April 6th, 2006 14:49
Wow. I don’t have any nursing anymore, but there are still days when I feel so TAPPED, so used up, so like my allotment of resources for the day only went to other people. Thanks for the perspective, and the reminder that He does, in fact ‘get it.’ I needed that.
April 6th, 2006 14:52
Starfoxy:
This is close to the best, if not the best, post I’ve read on the bloggernacle. What a wonderful analogy and reality you’ve depicted. Thank you for sharing your thoughts!
April 6th, 2006 17:26
Great post.
It reminded me how jealous I was that my wife got to feed our first child. Silly huh?
April 6th, 2006 19:22
Thoughtful post. I think that “body-snatching” is an issue that many women deal with. I have a friend who expressed similar sentiments to me once–she said she sometimes felt that she was disproportionately valued for her body over her other attributes. Her baby would crawl all over her breasts all day, hungry for milk and affection. Then her husband would come home and crawl all over her breasts, hungry, too, for affection. It started to be a big problem for her–she just dreamt of having her body back to herself for once.
April 6th, 2006 20:51
Maria, I’ve felt very similarly to your friend many times. Sometimes it helps me if I think of my body only as a tool and not as ‘me.’ Sometimes, however, thinking like that just makes the problems worse.

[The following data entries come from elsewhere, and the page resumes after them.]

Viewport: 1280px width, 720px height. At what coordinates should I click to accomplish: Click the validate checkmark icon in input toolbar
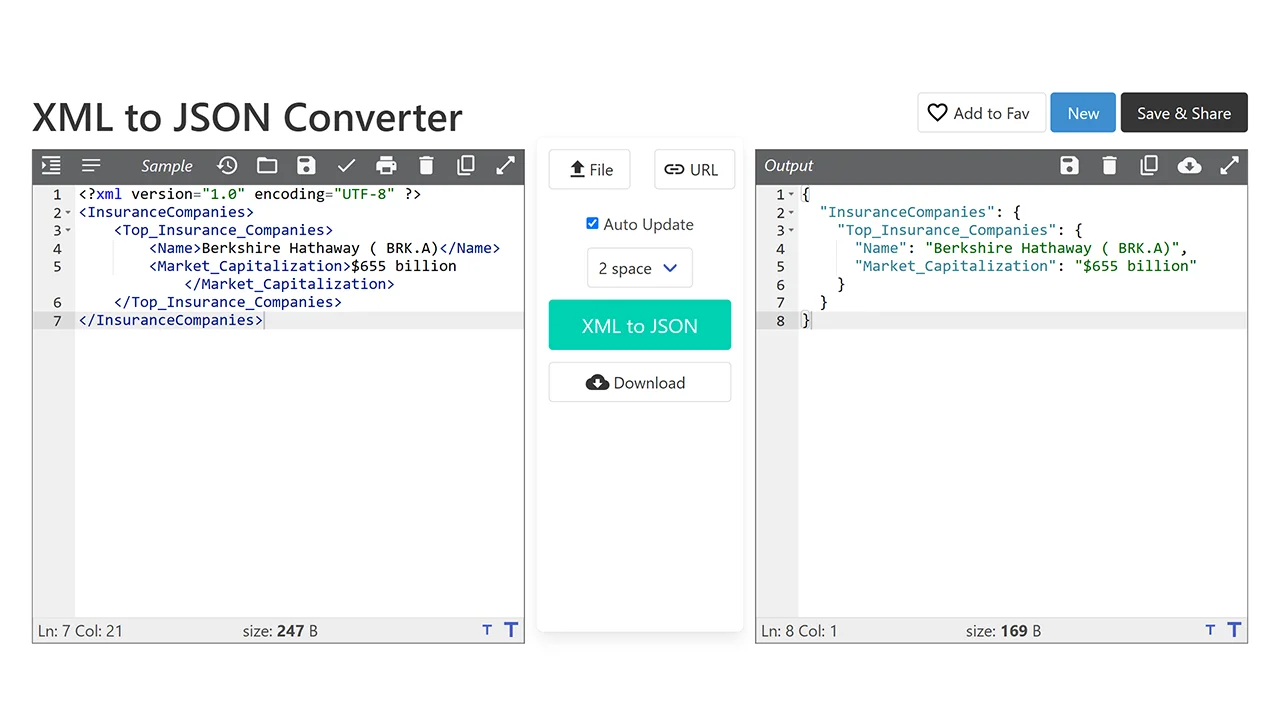(347, 166)
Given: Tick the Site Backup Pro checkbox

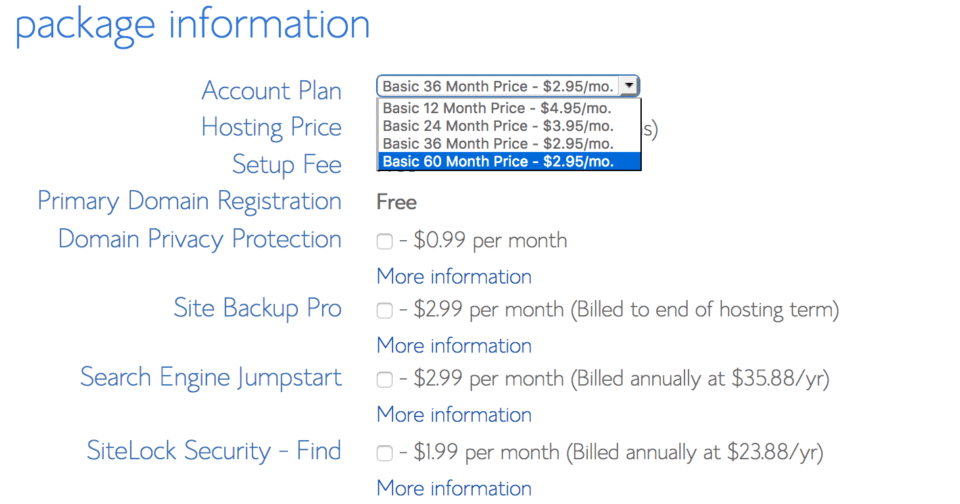Looking at the screenshot, I should pyautogui.click(x=385, y=311).
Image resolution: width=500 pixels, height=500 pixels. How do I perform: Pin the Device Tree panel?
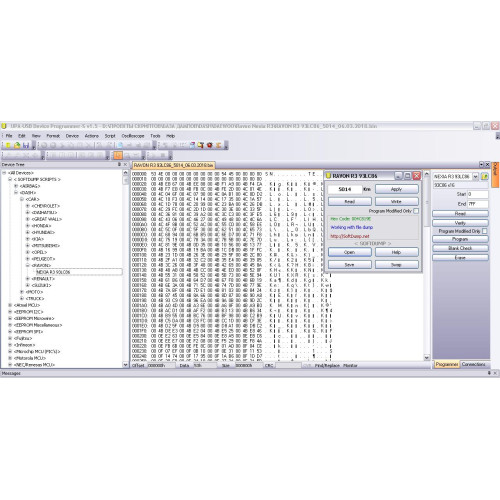(x=119, y=164)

It’s a touch and go thing. I wonder about menopause and if it will help or not.
Eric, it is both silly and not silly at the same time. I think your wife might agree. I wonder if much of the differences between how men and women view themselves and their relationships really do stem from the idea of body ownership. Lots of women just sort of assume that we don’t really have complete ownership, and it seems like men can’t understand not having complete ownership. So maybe your baby-feeding jealousy probably stems from your completely different worldview. You saw wanted the closeness and feelings of being needed without being able to realistically imagine the grating neediness and feelings of being used. Does that make sense?
Wade, I’m blushing!
Naiah I have to remind myself often just how much of my life Christ ‘gets.’ I’ve found that whenever I experience something that bothers me I can often find something that Christ went through that is a close emotional parallel. It’s (sometimes) a fun thing to do.
April 8th, 2006 00:09
“My hardest struggles with motherhood so far have been feelings that my son doesn’t love me, he loves being fed, and rocked, things anyone could do for him.”
Wait ’till he’s three and stops loving you for the ten minutes as he throws himself on the ground in Toysrus because you won’t buy him candy at the checkout station where you are purchasing toys carefully and thoughtfully and lovingly (and time consumingly) chosen for HIM.
April 9th, 2006 23:22
I’m always awestruck by women who pass through the whole proces of creating and delivering, literally, bodies for others.
God’s work and glory is to bring to pass the immortality and eternal (i.e. Godlike) life of us. Our calling is to help God do that, so we all busy ourselves with the three-fold mission of the church to help each other attain eternal life. But mothers have the special ability to help others attain immortality by creating the bodies which later will become immortal.
As for body ownership, my ex used to refer to hers as a “condo body,” which everybody used.
April 19th, 2006 08:42
After multiple failures at fertility treatments and miscarriages the two times I succeeded in getting pregnant I have to say be grateful for what you have! I would give my entire life, world and salvation to just once have the opportunity to feel as you all do. Remember that which you take for granted - even that which you are sick of is longed for by more than you realize!